REQUIREMENT → Locate every line in the material below that has the word "agent". Copy each of those lines.

INPUT FOR THIS TASK →
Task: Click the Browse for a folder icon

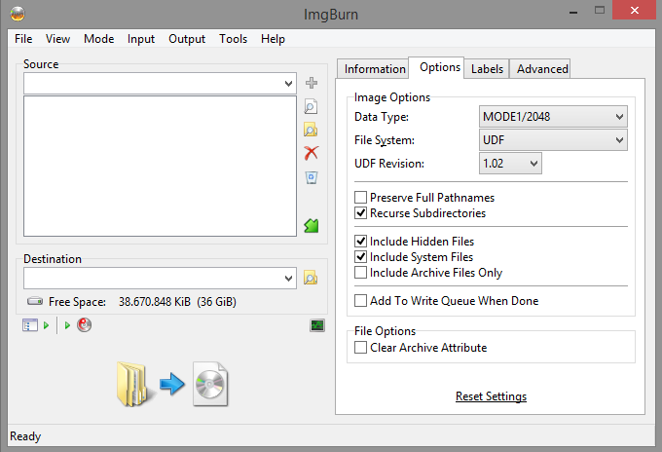Action: (311, 130)
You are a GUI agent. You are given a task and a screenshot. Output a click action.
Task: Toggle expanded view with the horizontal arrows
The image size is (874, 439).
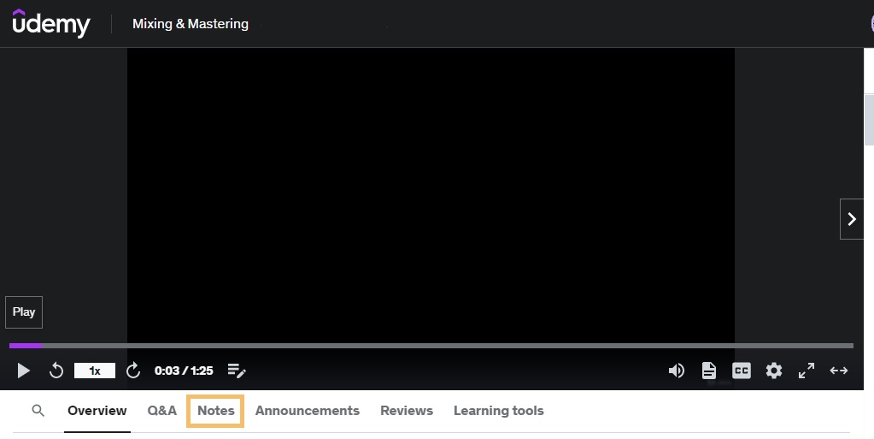click(x=839, y=371)
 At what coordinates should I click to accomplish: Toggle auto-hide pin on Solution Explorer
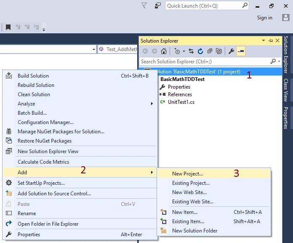click(x=271, y=41)
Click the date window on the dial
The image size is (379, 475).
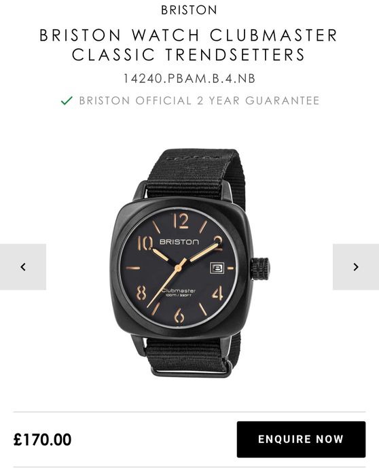pyautogui.click(x=217, y=268)
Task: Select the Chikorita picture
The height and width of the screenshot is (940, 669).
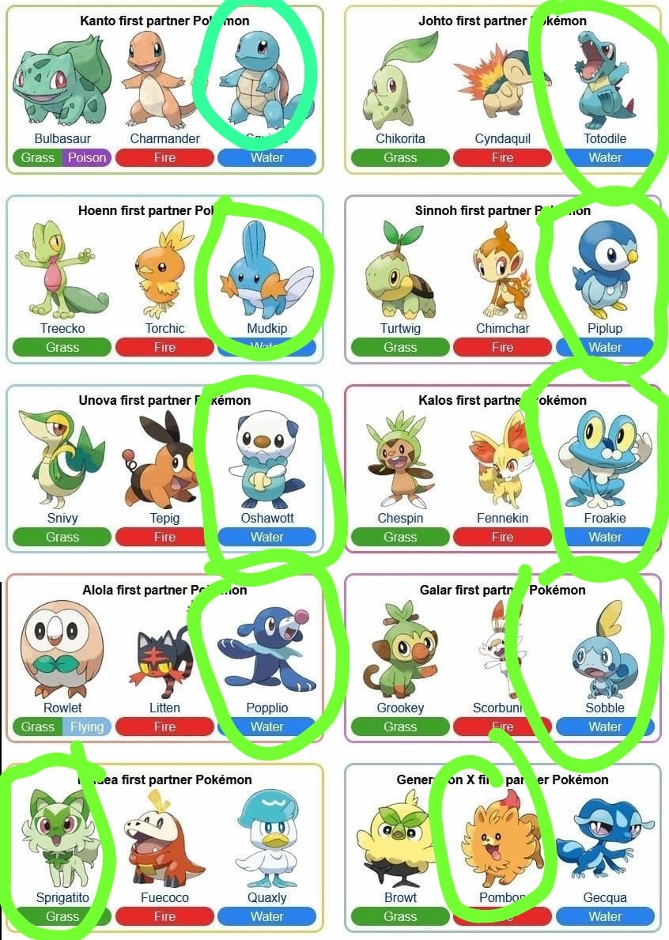Action: (398, 81)
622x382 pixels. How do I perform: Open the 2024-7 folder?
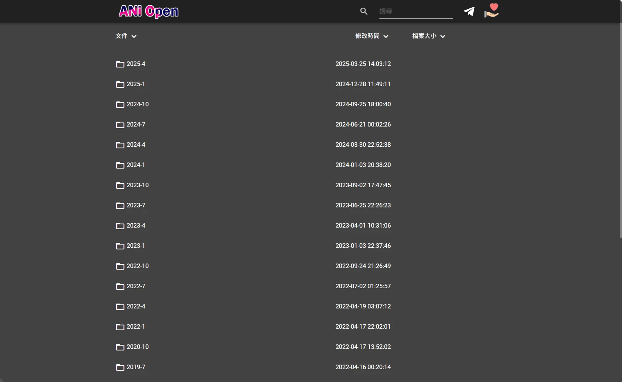pos(136,125)
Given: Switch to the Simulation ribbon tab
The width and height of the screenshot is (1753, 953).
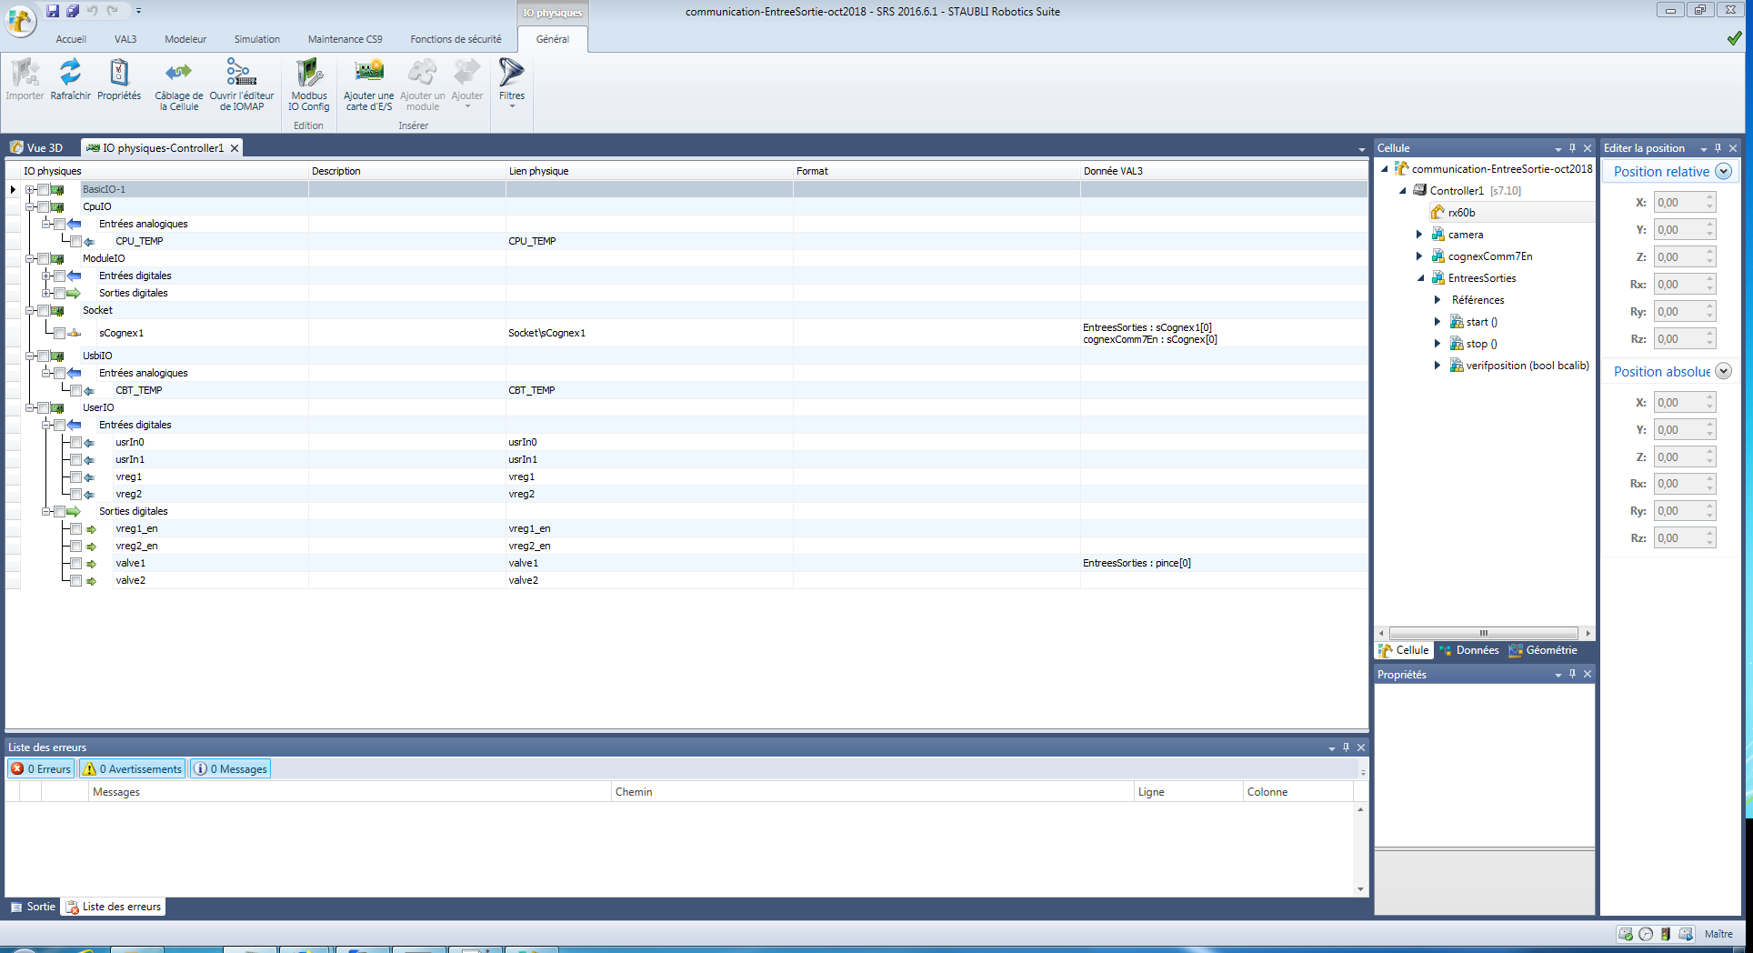Looking at the screenshot, I should click(256, 39).
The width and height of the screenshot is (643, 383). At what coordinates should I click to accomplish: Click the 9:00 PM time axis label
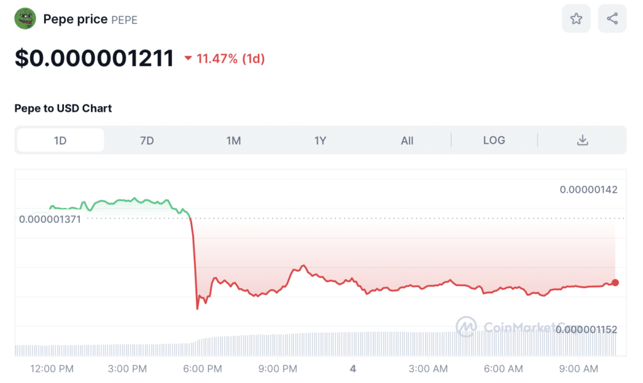pos(278,369)
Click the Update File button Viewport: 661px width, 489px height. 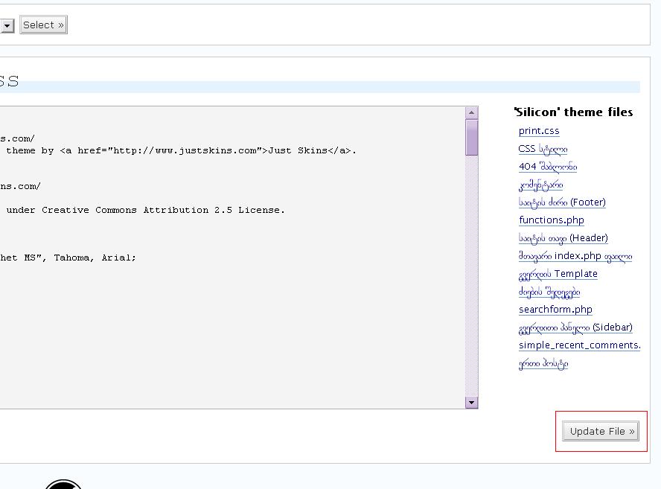pyautogui.click(x=600, y=432)
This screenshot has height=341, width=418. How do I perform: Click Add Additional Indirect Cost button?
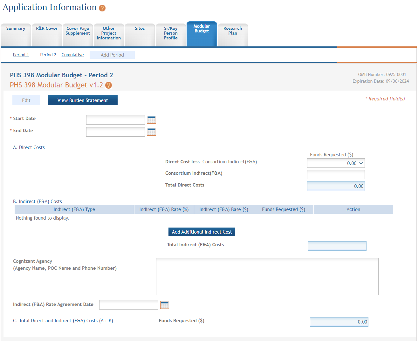click(x=202, y=232)
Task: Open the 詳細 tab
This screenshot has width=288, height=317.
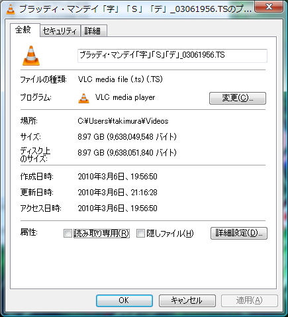Action: (x=94, y=31)
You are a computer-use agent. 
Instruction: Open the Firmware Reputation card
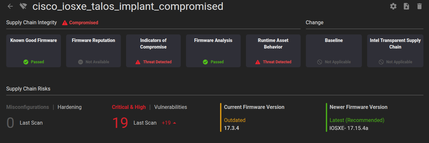(93, 51)
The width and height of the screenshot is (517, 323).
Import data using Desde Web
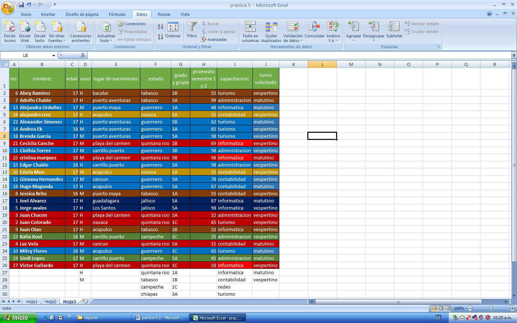pyautogui.click(x=25, y=32)
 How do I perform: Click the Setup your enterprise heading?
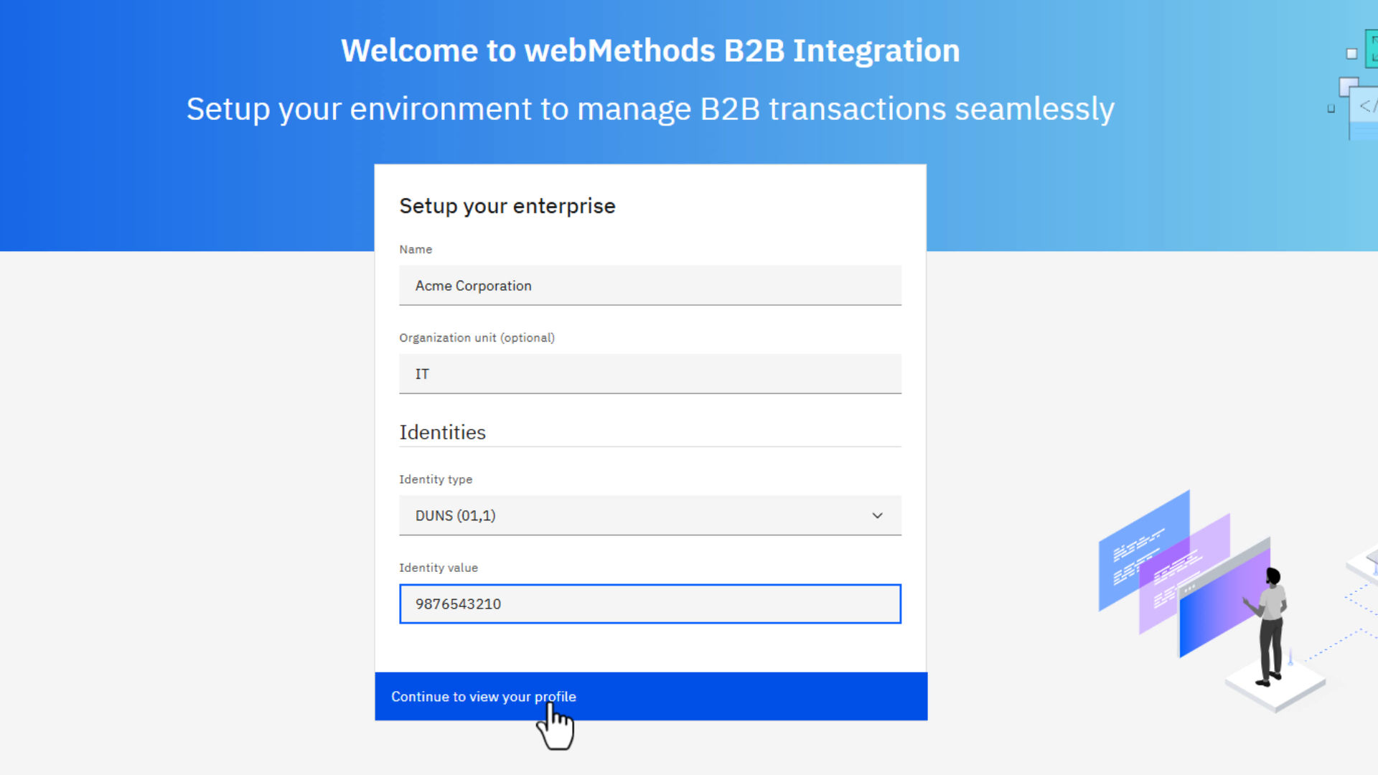pyautogui.click(x=507, y=206)
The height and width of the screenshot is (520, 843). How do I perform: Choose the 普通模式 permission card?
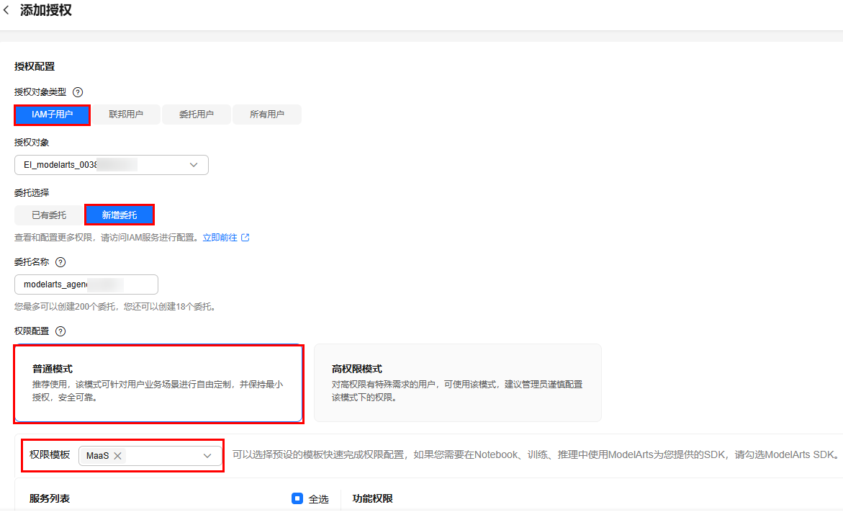(158, 383)
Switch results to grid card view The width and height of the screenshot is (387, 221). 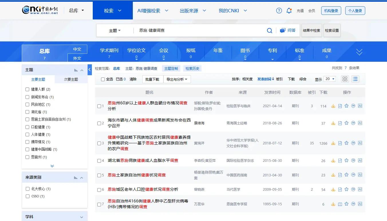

ANSWER FOR THIS EXERCISE →
You are a GUI agent. You are given a task and a screenshot. Output a click action.
You are a computer-use agent. 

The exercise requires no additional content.